Where they crucified him, and two others with him, on either side one, and Jesus in the midst.
Read Chapter 19
Cyril of Alexandria
AD 444
Two robbers were crucified together with Christ, and this was owing to the malice of the Jews. For, as though to emphasize the dishonour of our Saviour's death, they involved the just Man in the same condemnation as the transgressors of the Law. And we may take the condemned criminals, who hung by Christ's side, as symbolical of the two nations who were shortly about to be brought into close contact with Him, I mean the children of Israel and the Gentiles. And why do we take condemned criminals as the type? Because the Jews were condemned by the Law, for they were guilty of transgressing it; and the Greeks by their idolatry, for they worshipped the creature more than the Creator.

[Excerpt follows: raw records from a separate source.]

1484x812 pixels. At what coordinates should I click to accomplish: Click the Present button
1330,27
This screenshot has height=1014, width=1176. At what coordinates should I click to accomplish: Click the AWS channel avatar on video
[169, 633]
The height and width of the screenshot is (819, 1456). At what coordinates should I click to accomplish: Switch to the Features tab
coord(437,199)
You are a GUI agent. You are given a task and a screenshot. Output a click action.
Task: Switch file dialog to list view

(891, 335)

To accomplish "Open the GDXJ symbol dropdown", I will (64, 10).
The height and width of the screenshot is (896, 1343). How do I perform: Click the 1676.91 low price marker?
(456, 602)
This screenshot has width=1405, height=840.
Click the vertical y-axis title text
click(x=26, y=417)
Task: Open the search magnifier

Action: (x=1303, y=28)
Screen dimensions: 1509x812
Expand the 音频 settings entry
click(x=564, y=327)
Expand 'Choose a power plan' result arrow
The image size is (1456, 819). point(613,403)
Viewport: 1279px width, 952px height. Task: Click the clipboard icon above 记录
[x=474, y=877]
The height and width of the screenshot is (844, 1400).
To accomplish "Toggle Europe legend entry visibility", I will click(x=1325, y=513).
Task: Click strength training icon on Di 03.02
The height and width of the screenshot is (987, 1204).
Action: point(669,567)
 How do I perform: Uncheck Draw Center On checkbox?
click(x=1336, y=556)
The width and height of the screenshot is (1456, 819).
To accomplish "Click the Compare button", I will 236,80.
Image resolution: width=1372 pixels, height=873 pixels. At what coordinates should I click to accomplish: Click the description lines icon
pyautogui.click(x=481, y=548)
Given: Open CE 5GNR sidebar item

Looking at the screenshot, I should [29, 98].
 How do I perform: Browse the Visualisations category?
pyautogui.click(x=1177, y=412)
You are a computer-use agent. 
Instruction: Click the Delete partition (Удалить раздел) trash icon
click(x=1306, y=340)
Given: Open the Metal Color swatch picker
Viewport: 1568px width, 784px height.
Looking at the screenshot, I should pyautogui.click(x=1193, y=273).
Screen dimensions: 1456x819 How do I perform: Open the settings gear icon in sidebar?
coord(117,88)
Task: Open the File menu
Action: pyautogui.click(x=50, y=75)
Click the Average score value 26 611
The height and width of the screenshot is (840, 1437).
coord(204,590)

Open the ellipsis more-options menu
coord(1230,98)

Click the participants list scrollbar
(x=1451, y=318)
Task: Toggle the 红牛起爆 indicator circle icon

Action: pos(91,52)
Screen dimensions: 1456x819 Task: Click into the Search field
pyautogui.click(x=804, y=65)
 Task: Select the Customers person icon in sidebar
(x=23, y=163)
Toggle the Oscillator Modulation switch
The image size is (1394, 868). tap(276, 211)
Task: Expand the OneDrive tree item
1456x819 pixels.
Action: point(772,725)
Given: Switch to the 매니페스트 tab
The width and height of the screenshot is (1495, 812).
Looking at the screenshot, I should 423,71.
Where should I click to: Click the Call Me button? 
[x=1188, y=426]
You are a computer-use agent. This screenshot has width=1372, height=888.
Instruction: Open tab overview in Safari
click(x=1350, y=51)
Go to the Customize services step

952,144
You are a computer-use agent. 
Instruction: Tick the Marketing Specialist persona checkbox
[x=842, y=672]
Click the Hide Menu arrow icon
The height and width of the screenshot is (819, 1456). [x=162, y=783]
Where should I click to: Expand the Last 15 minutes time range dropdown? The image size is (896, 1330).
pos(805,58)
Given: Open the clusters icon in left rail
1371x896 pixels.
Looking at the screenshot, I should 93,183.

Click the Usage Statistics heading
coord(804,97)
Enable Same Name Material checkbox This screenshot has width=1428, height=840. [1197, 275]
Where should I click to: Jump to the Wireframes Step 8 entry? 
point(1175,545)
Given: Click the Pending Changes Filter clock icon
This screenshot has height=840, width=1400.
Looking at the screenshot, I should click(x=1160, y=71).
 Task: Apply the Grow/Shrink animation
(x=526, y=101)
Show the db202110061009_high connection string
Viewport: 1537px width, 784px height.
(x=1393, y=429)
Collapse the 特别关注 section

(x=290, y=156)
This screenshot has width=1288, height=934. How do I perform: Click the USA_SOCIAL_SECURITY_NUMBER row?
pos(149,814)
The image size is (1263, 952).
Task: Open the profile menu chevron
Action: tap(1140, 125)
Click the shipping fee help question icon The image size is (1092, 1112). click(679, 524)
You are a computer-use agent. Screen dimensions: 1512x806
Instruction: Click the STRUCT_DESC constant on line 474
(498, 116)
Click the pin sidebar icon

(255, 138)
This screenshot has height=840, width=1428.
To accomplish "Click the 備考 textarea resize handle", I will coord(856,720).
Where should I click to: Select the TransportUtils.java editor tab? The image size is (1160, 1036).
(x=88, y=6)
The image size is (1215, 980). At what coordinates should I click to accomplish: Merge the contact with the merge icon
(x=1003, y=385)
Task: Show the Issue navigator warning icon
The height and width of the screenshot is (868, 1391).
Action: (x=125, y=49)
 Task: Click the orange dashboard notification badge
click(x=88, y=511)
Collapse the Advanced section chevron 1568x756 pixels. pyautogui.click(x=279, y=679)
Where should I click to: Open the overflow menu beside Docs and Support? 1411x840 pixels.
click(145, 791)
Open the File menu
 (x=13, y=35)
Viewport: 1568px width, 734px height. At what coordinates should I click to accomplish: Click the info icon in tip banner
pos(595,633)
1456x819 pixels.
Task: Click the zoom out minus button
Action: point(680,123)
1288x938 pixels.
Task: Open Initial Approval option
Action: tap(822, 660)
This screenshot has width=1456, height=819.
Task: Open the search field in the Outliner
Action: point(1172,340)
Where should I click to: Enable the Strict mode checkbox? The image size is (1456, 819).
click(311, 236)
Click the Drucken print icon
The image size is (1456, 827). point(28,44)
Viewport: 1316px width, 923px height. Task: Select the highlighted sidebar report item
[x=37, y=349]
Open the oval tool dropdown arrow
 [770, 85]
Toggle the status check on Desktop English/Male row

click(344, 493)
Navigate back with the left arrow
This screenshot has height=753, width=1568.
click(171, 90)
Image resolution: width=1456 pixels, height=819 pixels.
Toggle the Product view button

And after another manner those who are united with Christ are also crucified with Him; for enduring, as it were, death to their old conversation in the flesh, they are reformed into a new life, according to the Gospel. Yea, Paul said: And they that are of Christ Jesus have crucified the flesh, with the passions and the lusts thereof; and again, speaking of himself in words applicable to all men: For I, through the Law, died unto the Law, that I might live unto God. I have been crucified with Christ: yet I live; and yet no longer I, but Christ liveth in me. And he exhorts also the Colossians: Wherefore, if ye died from the world, why do ye behave yourselves as though living in the world? For, by becoming dead unto worldly conversation, we are brought to the rudiments of conduct and life in Christ. Therefore the crucifixion of the two robbers, side by side with Christ, signifies in a manner to us, through the medium of that event, the juxtaposition of the two nations, dying together, as it were, with the Saviour Christ, by bidding farewell to worldly pleasures, and refusing any longer to live after the flesh, and preferring to live with their Lord, so far as may be, by fashioning their lives according to Him, and consecrating them in His service. And the meaning of the figure is in no way affected by the fact, that the men who hung by His side were malefactors; for we were by nature children of wrath, before we believed in Christ, and were all doomed to death, as we said before.